Friday, Friday , Friday. Where do I begin?. I went to work early so that I could get the work I needed to get done completed and then go to my appointment. It's a hours drive, straight through downtown Dallas so I left about two hours early. I figured this would give me plenty of time to get to the otherside of Dallas (which for me is like the other side of the state), have lunch with a friend and then take her with me to my appointment for moral support. I figured she would love to see the mock transfer and saline ultrasound since she is was an OB nurse and this stuff is fascinating.

I had several phone calls to make during the drive so I immediately plugged my ear piece in and made the first phone call. This was to the clinic in Maryland that has my frozen sperm. I had brought 3 vials to them from the Jones Institute (where my husband's specimens are stored) when we did the first IVF cycle. Since I knew the 3 best frozen samples were there, I figured this is where I would start. I spoke with the andrologist who told me I need to have these forms notorized and sent to her in order to make arrangments for the sperm to be sent to the clinic here. She got my email address and emailed me the form.

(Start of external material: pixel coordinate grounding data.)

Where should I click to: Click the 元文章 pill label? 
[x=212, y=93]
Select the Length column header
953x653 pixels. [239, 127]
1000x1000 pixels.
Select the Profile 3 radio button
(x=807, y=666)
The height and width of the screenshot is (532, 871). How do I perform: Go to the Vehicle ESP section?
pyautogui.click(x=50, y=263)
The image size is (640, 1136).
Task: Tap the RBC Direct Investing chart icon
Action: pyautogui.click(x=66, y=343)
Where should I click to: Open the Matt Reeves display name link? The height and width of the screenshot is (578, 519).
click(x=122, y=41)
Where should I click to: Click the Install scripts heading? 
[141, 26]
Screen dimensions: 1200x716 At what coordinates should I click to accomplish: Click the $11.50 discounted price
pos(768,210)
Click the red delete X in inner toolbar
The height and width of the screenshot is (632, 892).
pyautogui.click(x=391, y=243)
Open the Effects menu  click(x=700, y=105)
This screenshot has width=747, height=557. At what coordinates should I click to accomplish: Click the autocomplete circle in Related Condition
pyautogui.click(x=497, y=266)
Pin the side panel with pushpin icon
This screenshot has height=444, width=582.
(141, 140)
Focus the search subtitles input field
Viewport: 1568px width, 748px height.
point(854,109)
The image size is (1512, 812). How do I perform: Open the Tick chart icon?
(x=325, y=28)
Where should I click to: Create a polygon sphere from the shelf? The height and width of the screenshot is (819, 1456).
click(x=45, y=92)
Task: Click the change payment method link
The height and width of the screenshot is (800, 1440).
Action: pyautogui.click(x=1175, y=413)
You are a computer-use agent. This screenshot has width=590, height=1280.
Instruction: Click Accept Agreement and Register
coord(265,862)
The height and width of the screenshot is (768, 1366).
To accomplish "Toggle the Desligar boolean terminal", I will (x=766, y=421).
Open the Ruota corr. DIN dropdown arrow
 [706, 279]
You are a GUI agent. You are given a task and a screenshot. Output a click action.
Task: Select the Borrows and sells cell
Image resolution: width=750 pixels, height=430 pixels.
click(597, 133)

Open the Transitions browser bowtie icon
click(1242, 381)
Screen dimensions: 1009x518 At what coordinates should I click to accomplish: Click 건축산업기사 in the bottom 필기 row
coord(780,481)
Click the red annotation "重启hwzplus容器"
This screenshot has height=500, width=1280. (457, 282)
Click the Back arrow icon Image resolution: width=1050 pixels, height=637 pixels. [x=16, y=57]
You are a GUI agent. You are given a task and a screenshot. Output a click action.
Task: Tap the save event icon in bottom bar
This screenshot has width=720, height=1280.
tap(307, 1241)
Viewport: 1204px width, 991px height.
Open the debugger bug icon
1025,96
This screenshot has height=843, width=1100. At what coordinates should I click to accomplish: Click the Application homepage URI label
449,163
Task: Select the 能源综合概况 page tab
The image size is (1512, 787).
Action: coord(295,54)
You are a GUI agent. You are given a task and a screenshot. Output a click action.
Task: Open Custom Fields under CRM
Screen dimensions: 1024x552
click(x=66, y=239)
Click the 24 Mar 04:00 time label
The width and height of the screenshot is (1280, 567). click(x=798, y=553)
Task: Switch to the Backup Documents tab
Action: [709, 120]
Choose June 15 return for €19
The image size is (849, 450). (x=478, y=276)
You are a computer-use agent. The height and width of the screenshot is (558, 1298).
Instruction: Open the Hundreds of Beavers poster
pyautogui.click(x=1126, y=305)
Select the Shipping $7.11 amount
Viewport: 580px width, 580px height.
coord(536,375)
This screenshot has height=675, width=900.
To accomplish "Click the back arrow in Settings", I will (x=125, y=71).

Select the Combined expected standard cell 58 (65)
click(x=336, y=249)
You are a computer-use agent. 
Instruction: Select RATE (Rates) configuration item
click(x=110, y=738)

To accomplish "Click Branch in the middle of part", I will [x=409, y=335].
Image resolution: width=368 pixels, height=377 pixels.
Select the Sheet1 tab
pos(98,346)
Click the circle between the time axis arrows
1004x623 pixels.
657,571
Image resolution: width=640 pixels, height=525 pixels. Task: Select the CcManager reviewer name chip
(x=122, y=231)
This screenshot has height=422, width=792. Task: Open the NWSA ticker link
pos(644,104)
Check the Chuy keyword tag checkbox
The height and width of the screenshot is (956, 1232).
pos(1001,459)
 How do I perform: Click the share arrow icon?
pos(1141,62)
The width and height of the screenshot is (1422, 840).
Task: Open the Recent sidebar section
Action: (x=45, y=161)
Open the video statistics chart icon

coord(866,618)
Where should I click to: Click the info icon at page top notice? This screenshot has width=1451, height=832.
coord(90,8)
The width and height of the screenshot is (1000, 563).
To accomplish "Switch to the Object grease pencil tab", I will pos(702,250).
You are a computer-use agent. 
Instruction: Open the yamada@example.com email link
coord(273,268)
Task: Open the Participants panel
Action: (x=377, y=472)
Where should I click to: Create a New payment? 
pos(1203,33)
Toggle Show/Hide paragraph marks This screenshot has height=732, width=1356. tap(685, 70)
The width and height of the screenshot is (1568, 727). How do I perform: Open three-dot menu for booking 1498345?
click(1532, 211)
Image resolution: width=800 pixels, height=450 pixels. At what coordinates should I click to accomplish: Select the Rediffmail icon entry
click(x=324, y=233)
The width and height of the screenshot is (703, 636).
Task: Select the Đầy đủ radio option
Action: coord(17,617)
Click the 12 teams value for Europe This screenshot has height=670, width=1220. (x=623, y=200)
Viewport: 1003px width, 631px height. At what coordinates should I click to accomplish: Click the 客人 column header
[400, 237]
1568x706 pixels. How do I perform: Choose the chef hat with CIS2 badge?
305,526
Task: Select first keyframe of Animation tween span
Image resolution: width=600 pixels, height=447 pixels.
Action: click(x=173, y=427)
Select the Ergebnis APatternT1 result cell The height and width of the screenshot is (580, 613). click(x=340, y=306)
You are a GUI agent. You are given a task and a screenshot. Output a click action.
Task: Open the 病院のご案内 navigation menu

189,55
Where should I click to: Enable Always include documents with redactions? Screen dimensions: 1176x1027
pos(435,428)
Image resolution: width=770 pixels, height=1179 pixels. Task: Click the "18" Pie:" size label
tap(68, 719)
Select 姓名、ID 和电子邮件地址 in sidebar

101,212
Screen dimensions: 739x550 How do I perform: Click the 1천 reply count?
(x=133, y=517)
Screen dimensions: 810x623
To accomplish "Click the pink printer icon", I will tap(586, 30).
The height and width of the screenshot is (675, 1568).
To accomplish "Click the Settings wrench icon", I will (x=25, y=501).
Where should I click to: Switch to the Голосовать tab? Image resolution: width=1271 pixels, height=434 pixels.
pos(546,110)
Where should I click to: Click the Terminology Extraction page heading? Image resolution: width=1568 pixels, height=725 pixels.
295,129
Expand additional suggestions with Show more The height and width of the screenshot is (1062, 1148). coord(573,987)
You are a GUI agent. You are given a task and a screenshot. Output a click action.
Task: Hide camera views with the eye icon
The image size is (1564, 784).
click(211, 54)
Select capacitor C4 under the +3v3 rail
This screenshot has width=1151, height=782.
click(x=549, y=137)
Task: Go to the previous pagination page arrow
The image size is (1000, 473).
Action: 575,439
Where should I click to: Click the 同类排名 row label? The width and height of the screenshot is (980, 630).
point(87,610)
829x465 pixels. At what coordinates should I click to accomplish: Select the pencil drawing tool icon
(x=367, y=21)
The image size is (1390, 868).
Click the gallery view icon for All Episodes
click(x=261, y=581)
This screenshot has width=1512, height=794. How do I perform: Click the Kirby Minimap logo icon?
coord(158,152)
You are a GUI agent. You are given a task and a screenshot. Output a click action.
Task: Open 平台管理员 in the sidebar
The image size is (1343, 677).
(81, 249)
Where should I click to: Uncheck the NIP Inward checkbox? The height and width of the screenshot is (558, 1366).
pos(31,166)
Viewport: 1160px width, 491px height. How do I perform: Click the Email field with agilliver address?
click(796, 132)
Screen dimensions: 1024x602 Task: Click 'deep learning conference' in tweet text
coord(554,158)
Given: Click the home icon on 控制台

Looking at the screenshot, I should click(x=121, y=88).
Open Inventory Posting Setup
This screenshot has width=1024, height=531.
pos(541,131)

She must have been doing this as we were speaking because I could hear the notification chime in my ear letting me know I had a new email. First call done. I knew exactly what I needed to do and in what order I need to do it in. The second phone call was to the transportation company that I would need to rent the shipper from and who will transport my sperm. This is where things go immediately south.

I called Cryobiology first at the recommendation of Shadygrove Fertility to find out how the whole shipment process works. I was informed that they would need to place a $1200 deposit onto my debt card for the shipper and the transfer fee would be $450. I almost wrecked the car. I interruped the lady and asked her if they would actually debt my account for the $1200 or just have the number to hold. She told me they would actually take the deposit then refund it when the shipper is returned. I told her it was cheaper to get a flight there and back and do it myslef. That is when she informed me that the TSA will not let me take my frozen sperm on the plane. I'm sure there is more sperm in the bathroom of a Southwest flight to Vegas than I would need to be carrying to get knocked up! Then I told her that it is cheaper to ship a car across the country! I was so upset by the time I ended the phone call that I was shaking. I barely have enough money to pay the $6500 let alone another $1650 for sperm! Un****ing believable.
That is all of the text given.